Problems and tasks »
- 1) Answer these questions about the speech on harm reduction:
(a) What does MOSH stand for?
(b) Who runs Direction 180?
(c) What did Direction 180 recently buy to reach communities outside the north end of Halifax?
- 2) Print the part of the speech on harm reduction that opens with the words containing "This is what" and closes with "been turned off.".

#### Text segment ####

It is all about evidence. Evidence shows that harm reduction, like safe injection, works, and I am really proud of the harm reduction initiatives in my community.
We have Mainline Needle Exchange, where folks can actually get clean needles and maybe get referred to some services.
We have Direction 180, which is a methadone clinic. It has recently had huge success buying a mobile bus to get to some of the communities that are not in the north end of Halifax and to ensure people get their methadone. These folks are trying to deal with their addictions. They are trying to better themselves. We need to have these harm reduction programs in place for them so they can succeed. What is the alternative? Death?
We have MOSH, or Mobile Outreach Street Health, which is a van that goes around to where people are, such as under bridges, in fields and at the homeless shelters, to give them the medical treatment they need.
This is what we need, but unfortunately the government is not interested in harm reduction. I have a good quote from Cindy MacIsaac who runs Direction 180, our methadone clinic. She said:
Ottawa’s new approach is to criminalize what should still be seen as a health issue...You can’t even use the term harm reduction anymore when applying for federal funding. The taps have been turned off.
This bill is all about creating fear. It is not about health or about helping people get better. Bill C-2 is a bill about power, power to the minister and disempowerment to the most vulnerable members of our society.
There is a more powerful argument against the bill. That is the voices of members of my community and communities across the country that recognize the value of safe injection sites as a harm reduction program. They want the ability to set up similar sites where needed.
Safe injection sites are one way we can help save lives, treat people who suffer from a disease, help people reorient their lives, improve the quality of life for community members and make our cities safer for everyone. We need less barriers to programs like the ones this bill would create. The government is getting in the way of caring for those people who need the most help.
I want to emphasize that addiction is not a choice. It is a disease, and those who suffer from it should be treated with the dignity and the respect we give to other people suffering from chronic illness. When we speak about safe injection sites or harm reduction programs, there is very often a human element that gets left behind in these debates. I want to ensure that we talk about that human element in the House. People who suffer from addiction are also suffering from the stigma and discrimination that follow the disease. This bill lacks the understanding of this human element. It makes it more difficult for safe injection sites to be established in our communities and for individuals battling addiction to receive compassionate care.

#### Entries shown ####

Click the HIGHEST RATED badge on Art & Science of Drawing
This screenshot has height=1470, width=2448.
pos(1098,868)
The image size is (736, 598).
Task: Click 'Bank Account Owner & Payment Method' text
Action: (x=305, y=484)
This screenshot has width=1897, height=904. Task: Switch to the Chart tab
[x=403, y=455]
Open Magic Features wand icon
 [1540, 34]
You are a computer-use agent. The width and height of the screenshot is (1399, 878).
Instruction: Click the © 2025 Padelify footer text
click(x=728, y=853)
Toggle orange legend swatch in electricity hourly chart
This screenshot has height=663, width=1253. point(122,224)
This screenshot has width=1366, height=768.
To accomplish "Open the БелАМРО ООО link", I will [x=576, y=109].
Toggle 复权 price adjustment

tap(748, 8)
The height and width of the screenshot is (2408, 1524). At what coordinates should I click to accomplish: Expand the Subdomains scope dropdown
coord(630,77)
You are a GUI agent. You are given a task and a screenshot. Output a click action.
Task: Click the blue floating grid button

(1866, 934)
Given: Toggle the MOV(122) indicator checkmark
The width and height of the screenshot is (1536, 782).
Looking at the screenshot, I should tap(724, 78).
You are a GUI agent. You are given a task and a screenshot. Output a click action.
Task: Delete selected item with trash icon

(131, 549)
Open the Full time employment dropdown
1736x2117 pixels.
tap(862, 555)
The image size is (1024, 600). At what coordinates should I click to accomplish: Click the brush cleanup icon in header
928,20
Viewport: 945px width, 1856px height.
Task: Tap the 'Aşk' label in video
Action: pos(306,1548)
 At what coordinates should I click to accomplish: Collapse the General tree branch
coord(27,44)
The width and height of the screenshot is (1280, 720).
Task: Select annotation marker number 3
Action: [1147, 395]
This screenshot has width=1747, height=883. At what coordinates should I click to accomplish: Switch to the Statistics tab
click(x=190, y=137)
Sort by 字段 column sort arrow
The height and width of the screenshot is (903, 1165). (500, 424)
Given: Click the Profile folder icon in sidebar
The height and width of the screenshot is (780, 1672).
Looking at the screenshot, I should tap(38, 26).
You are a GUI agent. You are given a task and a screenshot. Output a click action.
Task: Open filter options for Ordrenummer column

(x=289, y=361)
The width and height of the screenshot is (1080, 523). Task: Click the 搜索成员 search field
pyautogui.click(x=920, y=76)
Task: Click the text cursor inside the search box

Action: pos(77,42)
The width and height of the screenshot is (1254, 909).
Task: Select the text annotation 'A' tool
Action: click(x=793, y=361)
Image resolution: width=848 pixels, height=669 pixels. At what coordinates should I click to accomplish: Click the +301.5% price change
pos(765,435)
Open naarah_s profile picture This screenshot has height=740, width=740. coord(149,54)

####

Numbered answers »
- 1)
(a) Mobile Outreach Street Health
(b) Cindy MacIsaac
(c) A mobile bus

- 2)
This is what we need, but unfortunately the government is not interested in harm reduction. I have a good quote from Cindy MacIsaac who runs Direction 180, our methadone clinic. She said:
Ottawa’s new approach is to criminalize what should still be seen as a health issue...You can’t even use the term harm reduction anymore when applying for federal funding. The taps have been turned off.